2.      Much more importantly, students have to feel that they need to do something to become a member of the project. They have to prove their self-esteem and motivation – in an easy way. We ask two simple questions from the students who wish to join: a.) Why do you feel that you are better than the average of your class? b.) Why do you want to pursue research? The first question will screen for those, who are mature enough to bear the frustrations of scientific research, and who are mature enough to accept the high standards of top science for individuality. We do not require “good answers” to these questions. All reasonable answers are accepted. If the student responded, the second screen comes. She/he gets the list of mentors and has to approach the mentor alone. We do not help. Help only comes, if the first attempt was unsuccessful, or if the student needs a mentor with an expertise, which is missing from the list. Students, who proved their motivation and talent previously by winning competitions, or by establishing their teachers’ high esteem, may be directly recruited to the project omitting the first screen. However, they also need to find their mentors alone. Parents are excluded from this process. If a mom or dad approaches us, we tell her or him: send you daughter or son.
3.      The recruitment process also helps to establish a database of students for future contacts. Research students should be informed approximately each second week on an interesting opportunity (research seminar, scholarship option, news on other students, etc.) by email and each half year by a traditional hard-copy mailing.
 
Spreading the news of the project:
1.      We should have an access to a complete mailing list of all high schools in our country. Preferably with names of the directors, or librarians. (Interestingly, librarians are often much better targets than directors: they do not throw a book to the trash…) We may put a simple, xeroxed poster besides the letter to the teachers telling them the essence of the project asking them to hang the poster at the school notice-boards. We should ask teachers to show the book to their students and ask the students to get back to us for their own copy. We should enclose a response-card with names and contact details of teachers who accept to be a contact person for this opportunity at the school.
2.      We should collect as many lists of excellent students (contest winners, etc.) as possible and send them the list of mentors directly.
3.      We have to manage to put links to the web-site of the program to many science- and high-school related, popular web-sites of the country.

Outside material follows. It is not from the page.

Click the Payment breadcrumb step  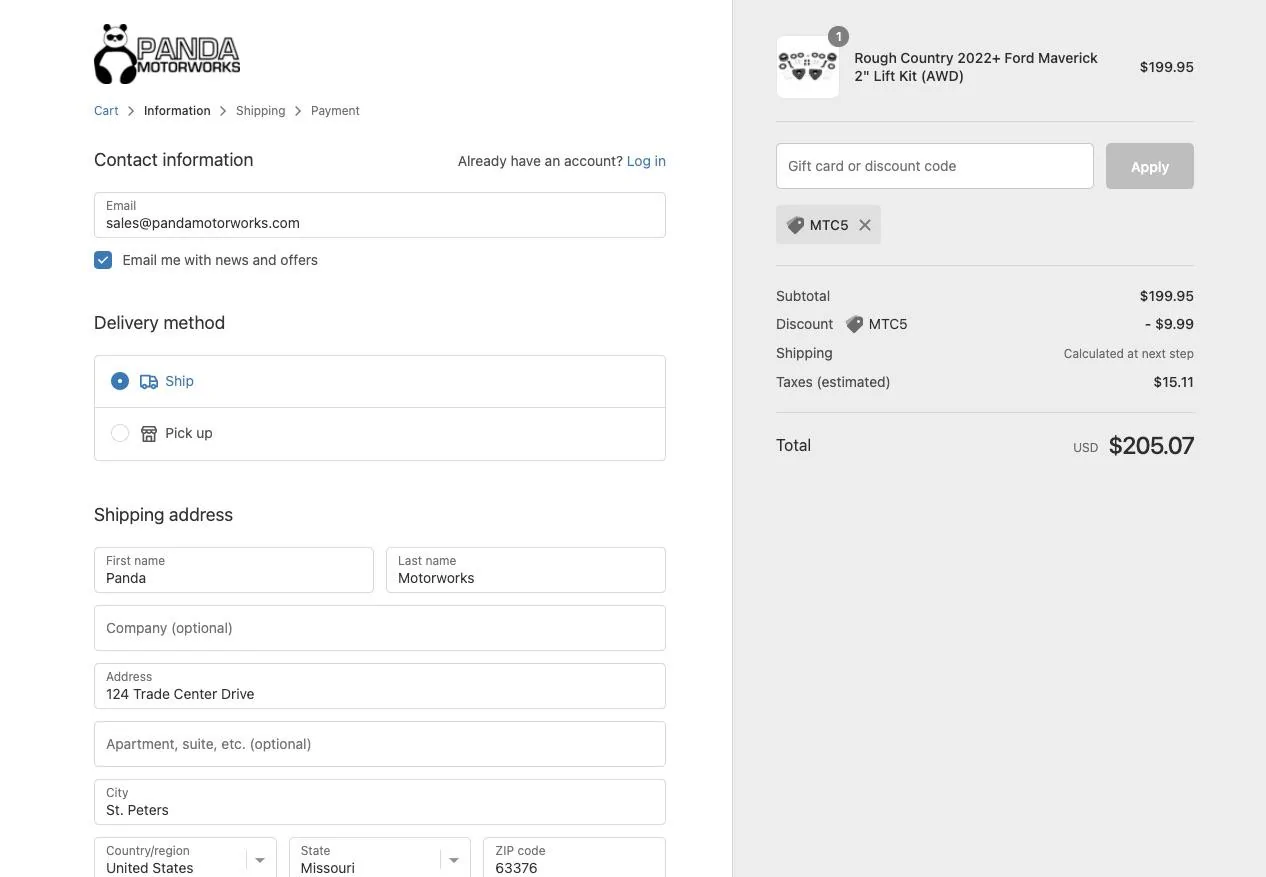pyautogui.click(x=335, y=111)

4.      We should make the growing student and teacher database interactive, asking students to send us names and contact addresses of proper teachers, and teachers to send us names and addresses of proper students in their neighborhood.

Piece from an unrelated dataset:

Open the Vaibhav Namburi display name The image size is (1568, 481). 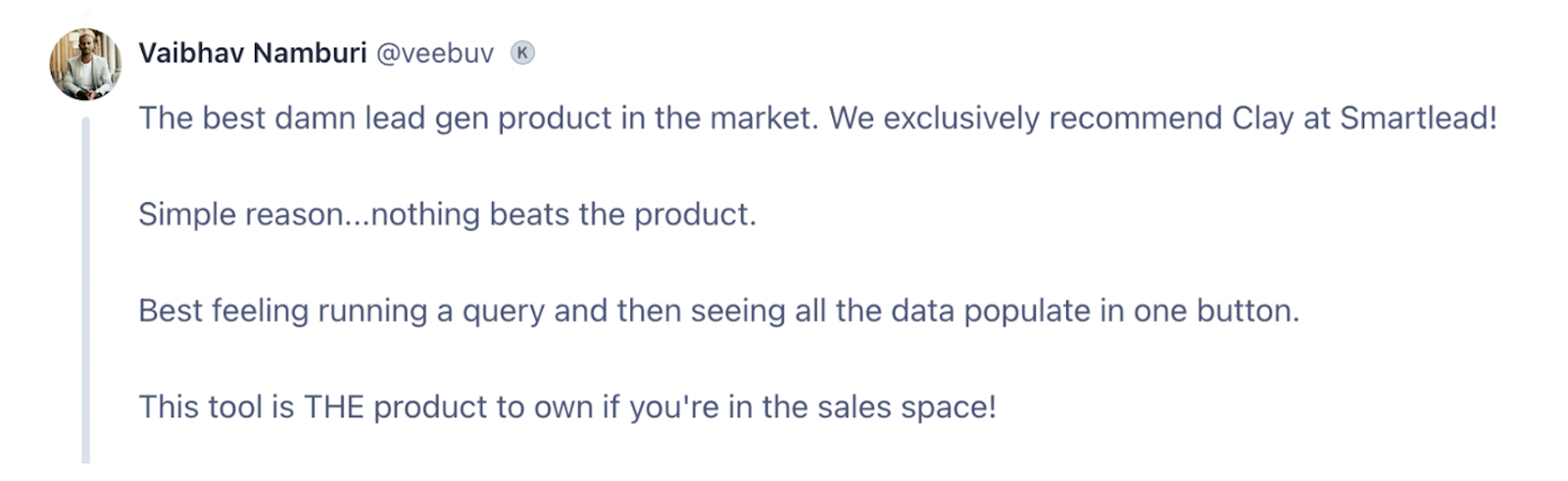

5.      Whoever approaches us, teacher or student, has to receive a prompt and encouraging response.
 
7. The third step: continuous support
 
After we received the contact details of more than a hundred students, we may start to ask them, if they wish to show the results of their research work. If more than a dozen responds with a “Yes!”, it is time to organize the first student conference of our movement. This may be in the form of a scientific conference, but may also happen as a part of a research camp. If a longer research camp is established, besides student lectures, we should give ample time for
  • discussions with eminent scientists on their science, life and values (we may extend this circle to artists, priests, businesspersons, politicians, or media personalities being extremely cautious that our sample should be a morally unquestionable, unbiased, and top quality sample in each direction)
  • discussions of the students with each other organizing many opportunities to get them together
  • to show the talents of participants other than science (sports, arts, etc.)
  • chance to discuss their personal problems with members of the camp with bigger experience (e.g. with young psychologists).
In all these events we have to keep a very delicate balance between a real scientific conference and a contest. This age will not tolerate a pure scientific meeting without any competition and excitement. On the other hand, too much emphasis on the contest part, strict evaluations, points, ranks will destroy the joy of science. We should give much time for discussions of the results, their faults and the future work.
 
Other – later – elements of continuous support may be:
  • if the number of students grows, we may start to make a pyramid of conferences, starting with a regional conference, where the first one third goes to the national level, where the first third gets to the above research camp
  • we may initiate essay contests for those who are not good in oral presentations
  • we may ask our mentors to organize scientific seminars either in their own place or by going to schools announcing the possibility to join to their team or other teams of the initiative
  • we may seek publication, and media opportunities for our best students
  • we may seek contacts with foreign research camps and conferences (see www.nyex.info for a list)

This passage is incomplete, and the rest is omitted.